#### Exercise instructions
Please give the records as a numbered list, starting at the line that contains "You are a computer-use" and running through the end of the records, with blank lines left out. Omit the pictures from your list.

▬▬▬▬▬▬▬▬▬▬

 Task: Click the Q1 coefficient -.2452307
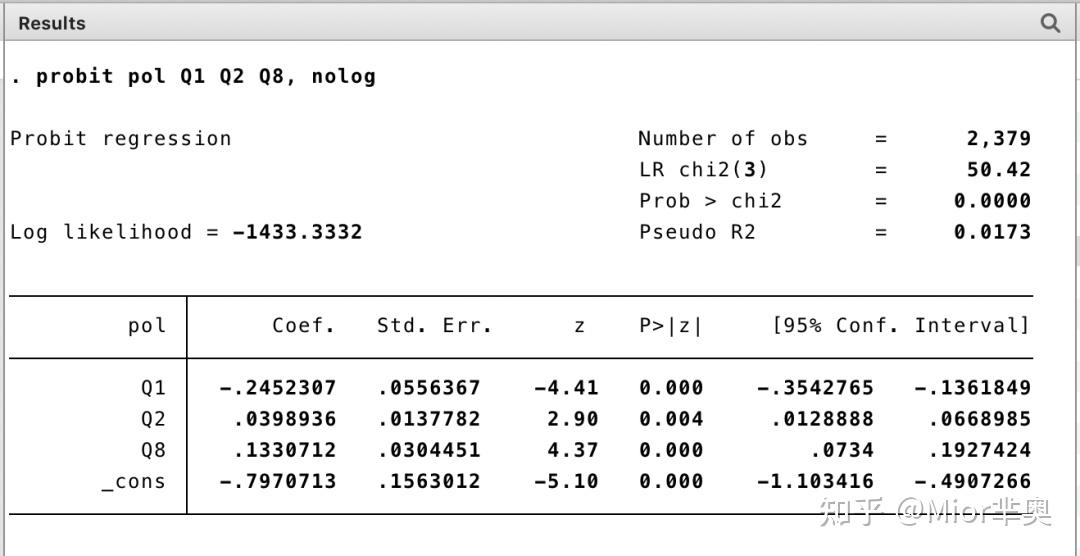point(278,388)
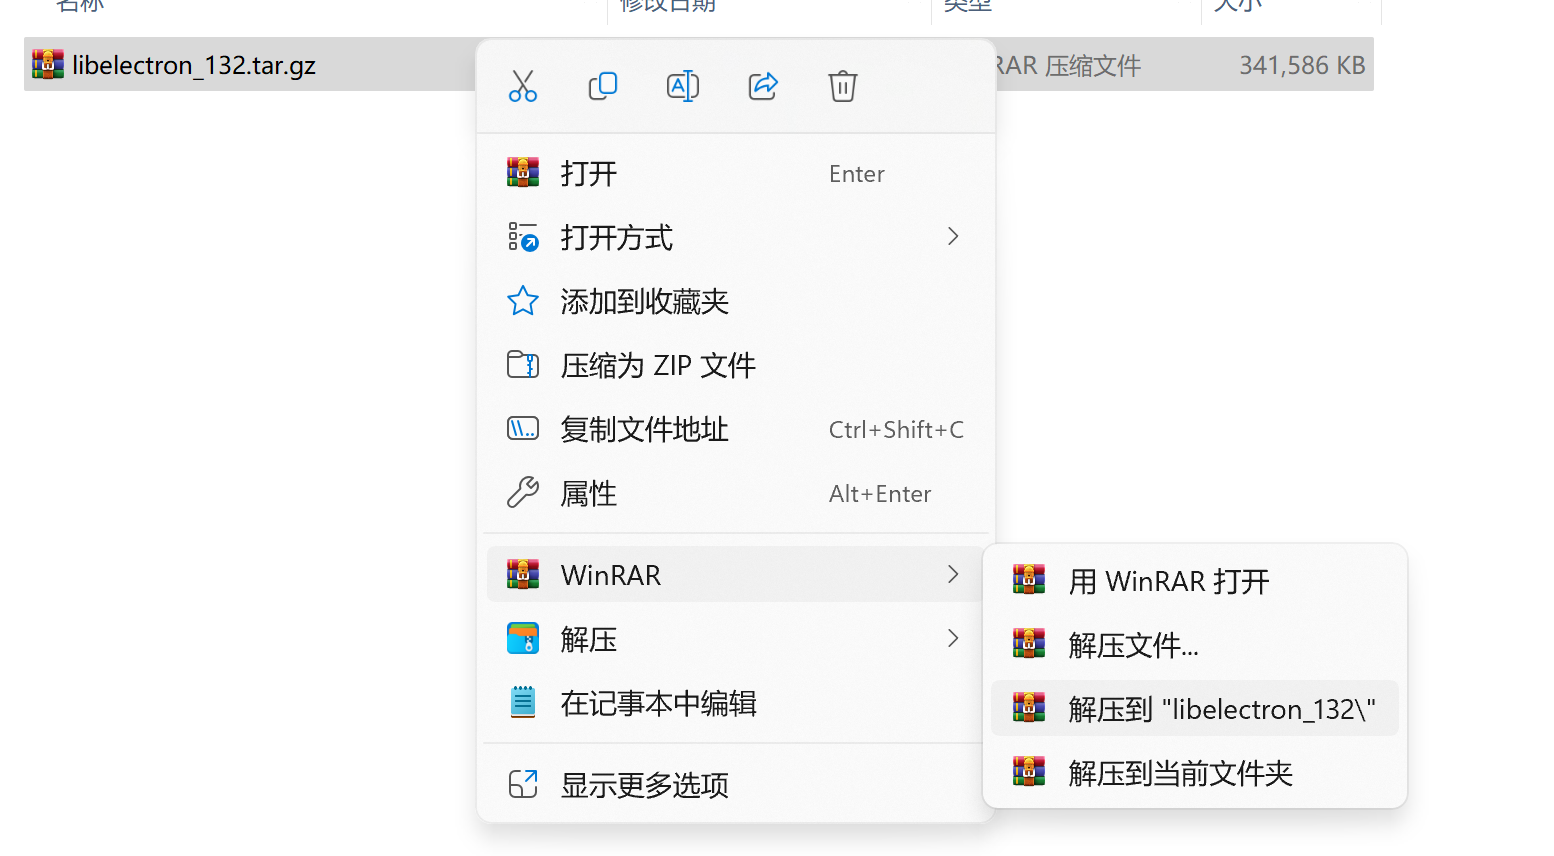
Task: Select the Rename icon
Action: pos(683,86)
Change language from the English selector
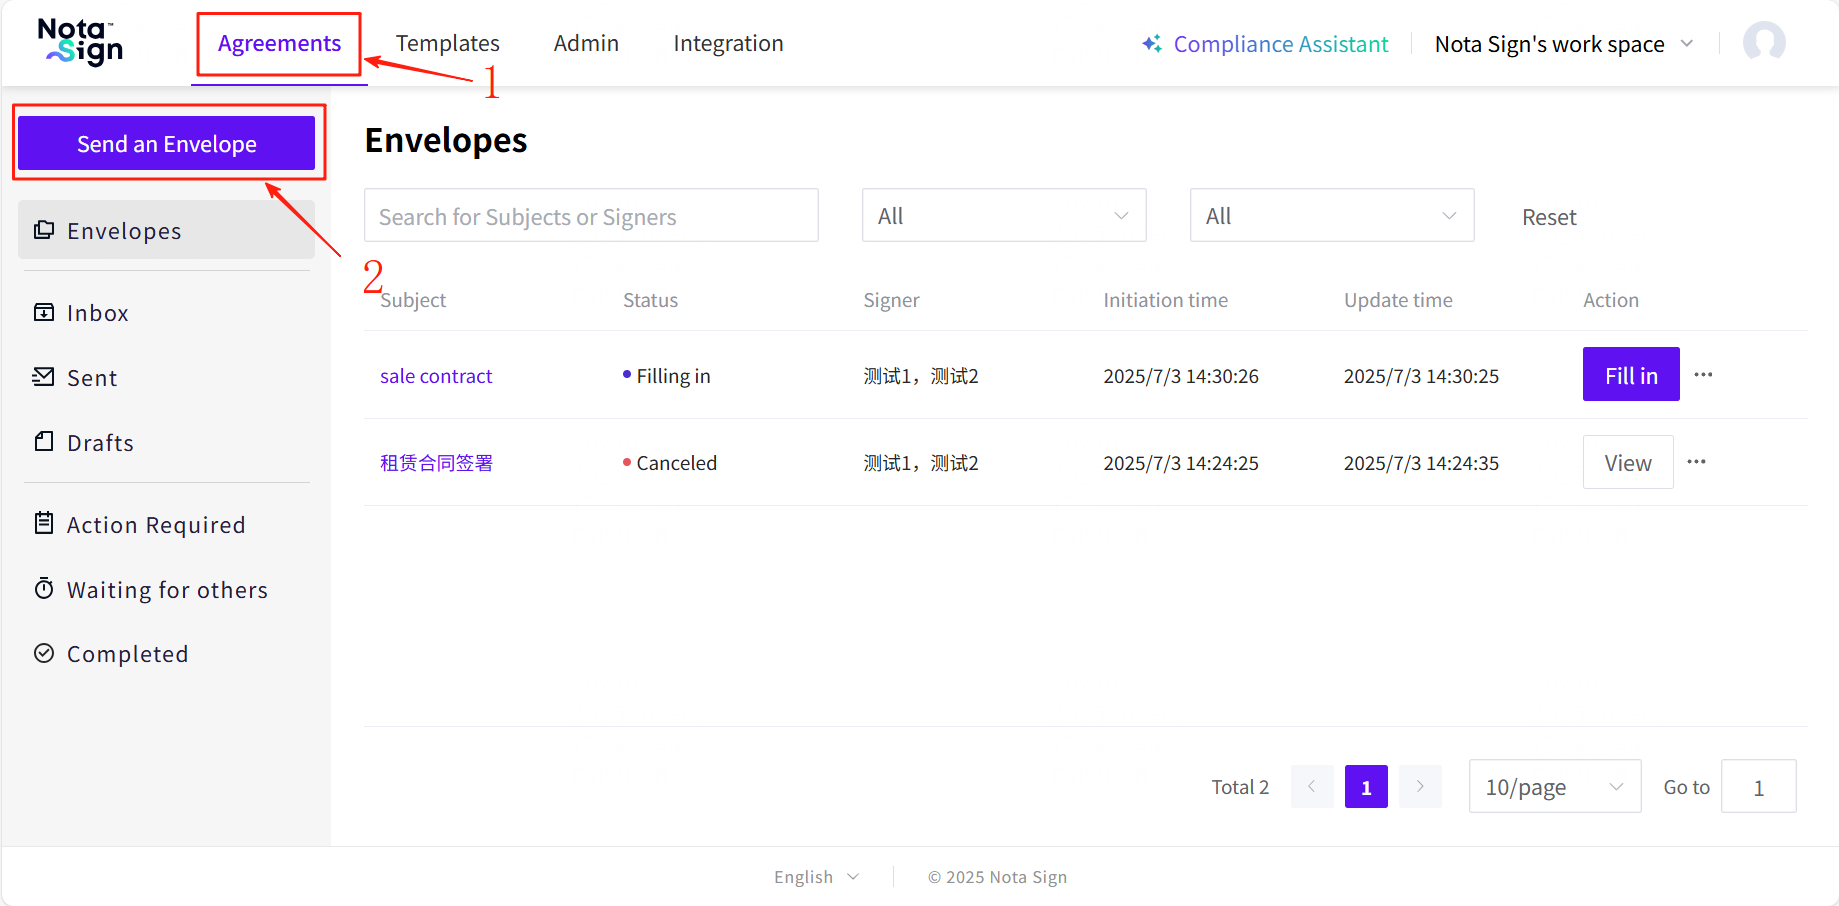Screen dimensions: 1839x906 (816, 877)
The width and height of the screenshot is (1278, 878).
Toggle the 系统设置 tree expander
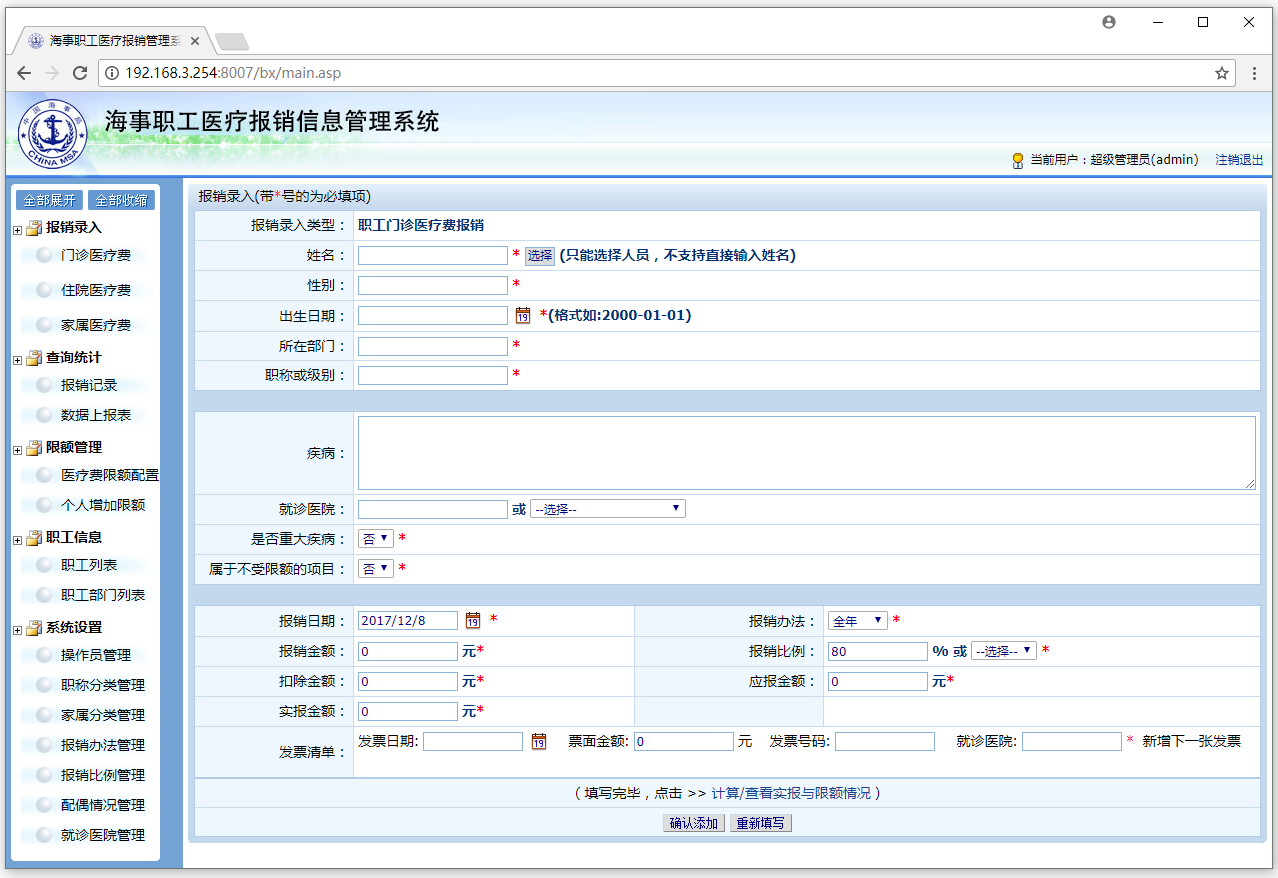tap(17, 630)
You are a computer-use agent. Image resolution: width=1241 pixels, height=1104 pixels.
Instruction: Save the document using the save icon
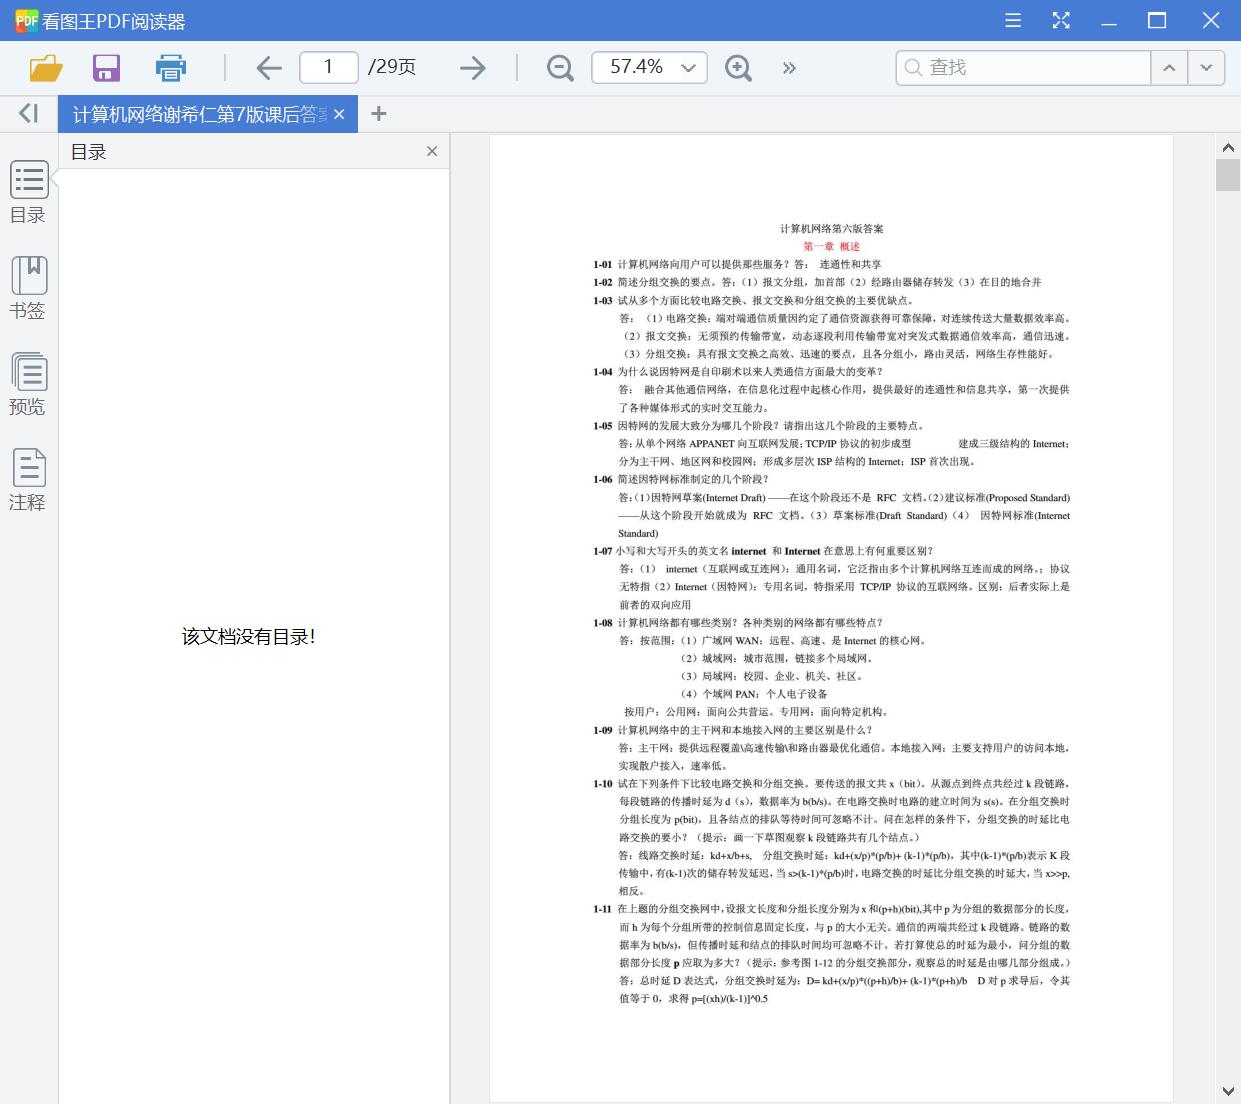point(105,67)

▬▬▬▬▬▬▬▬▬▬

#### Written answer
1. You are a computer-use agent. Image resolution: width=1241 pixels, height=1104 pixels.
2. Instruction: Save the document using the save icon
3. point(105,67)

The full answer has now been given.